Paying your legal fees

Relevant across multiple law types

Many people are faced with the practical problem of paying their lawyers’ fees if they have a legal matter that they need to deal with. We talk elsewhere on our site about how this could be tackled with things like Legal Expense Insurance, Conditional Fee Agreements, Damages Based Fee Agreements, other contingency and “no win, no fee” agreements, Legal Aid, and fixed fees.

But for many people it will boil down to just having to find the money to pay the lawyers’ fees. Some people are fortunate enough to have money available, but many must borrow money.

There are informal borrowing arrangements such as “the bank of mum and dad” or friends and family.

It is also possible to arrange a formal bank loan or use a credit card. Some solicitors can arrange formal loans to fund legal fees for you. However, in all those instances it is vital to check and understand how much it is going to cost you and whether you can afford it.

That also means understanding how long the matter is going to go on for, how much you may need to borrow, and when you’ll be able to pay it back.

It may be a problem, for example, to borrow on a credit card, which is usually short-term debt with relatively high interest rate, to fund a divorce. You might think you are going to get some money in the divorce settlement to pay back the credit card quickly, only to find that the divorce goes on for years, and your credit card interest racks up enormously because of the interest. The same can be said for other forms of high interest borrowing.
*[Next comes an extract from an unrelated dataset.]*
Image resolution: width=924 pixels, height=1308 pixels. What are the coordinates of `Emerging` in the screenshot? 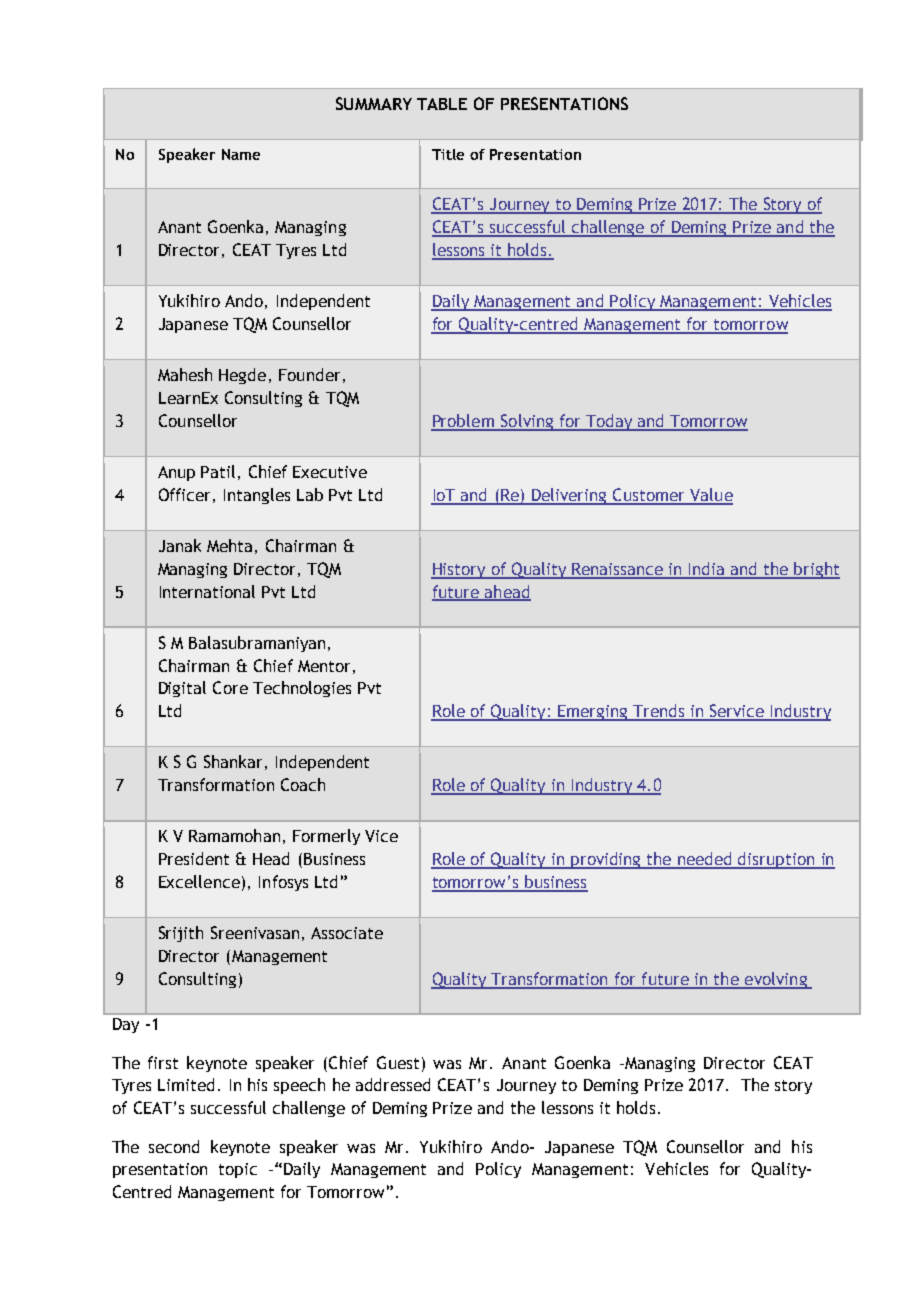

Even if you are borrowing from friends or family you need to be as clear as you can about how much you are going to need and when it will be paid back, to avoid falling out later. That means discussing what the likely legal fees are going to be with your lawyer and how long the case will go on. Very few lawyers will give guarantees on that because some things are outside their control, but they should be able to give you some informed guidance.

Some lawyers will wait for their fees. This is not the same as a no win no fee agreement because you are still liable for those fees whatever happens. The lawyer is just deferring receiving payment while, for example a house is being sold. Many lawyers will not offer that because it amounts to a loan, they are not in the business of being loan providers. However, if a lawyer has normal payment terms of say 30 days from raising an invoice and you believe that you have agreed different payment terms it is important to get that in writing, otherwise you could find yourself being required to pay the fees before you were anticipating.

For that reason, you should read the agreement about payment of fees, that the lawyer should send you at the start of your case, and make sure that you are happy with how they will calculate their costs, when they will raise invoices and when they expect payment. If you must borrow money to fund the matter, then knowing all of these will help you assess what you will need to borrow and for how long.

If you think you have agreed one thing with the lawyer about payment, but the written agreement says something else, then you need to get clarification in writing. It’s important that both you and your lawyer are clear from the outset what you have agreed about payment because it will save a lot of difficulties later, when the bills are sent.